Adapts the Apache 2.0+MIT licensed implementation of the Reduction/Field algorithm (#290, see https://eprint.iacr.org/2025/2171) from hpcrypt-mac: https://github.com/seceq/hpcrypt/

Sources were taken as of upstream commit 6c22585, then modified to fit the structure of this crate (e.g. removed buffering).

Benchmarks show for 4 powers-of-H, this algorithm is ~66% faster for short messages on ARMv8, and ~20% faster for longer messages. It requires double the memory footprint, however, and for the same size is faster than our previous Karatsuba + 8 x powers-of-H for short messages, but slower for longer ones.

This removes the generic parameter, since the implementation we're adapting isn't currently generic, however it could potentially be returned if there's a desire for higher performance on long messages.

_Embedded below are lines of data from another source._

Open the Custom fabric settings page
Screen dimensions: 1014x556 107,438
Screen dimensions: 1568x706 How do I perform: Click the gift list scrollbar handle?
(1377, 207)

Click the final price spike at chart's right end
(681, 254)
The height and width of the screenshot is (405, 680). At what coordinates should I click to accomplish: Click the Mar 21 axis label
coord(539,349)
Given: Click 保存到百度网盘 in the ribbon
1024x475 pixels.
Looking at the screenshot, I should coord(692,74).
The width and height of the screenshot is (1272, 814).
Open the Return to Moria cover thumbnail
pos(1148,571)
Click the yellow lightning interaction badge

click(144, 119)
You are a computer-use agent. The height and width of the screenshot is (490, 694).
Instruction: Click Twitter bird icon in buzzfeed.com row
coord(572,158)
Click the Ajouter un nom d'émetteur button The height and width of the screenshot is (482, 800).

Additionally support for using a custom init block has been removed, but could be added back. I was noticing there are some oddities to it like Reset will always use 0 rather than the custom init block. I think perhaps instead of trying to shoehorn that stuff into Polyval/GHash and adding undue complexity there, we should instead expose bits through polyval::hazmat (like the core R/F algorithm) which make it possible to build your own customized high performance GHASH/POLYVAL-like UHF that can be tweaked in any way desired.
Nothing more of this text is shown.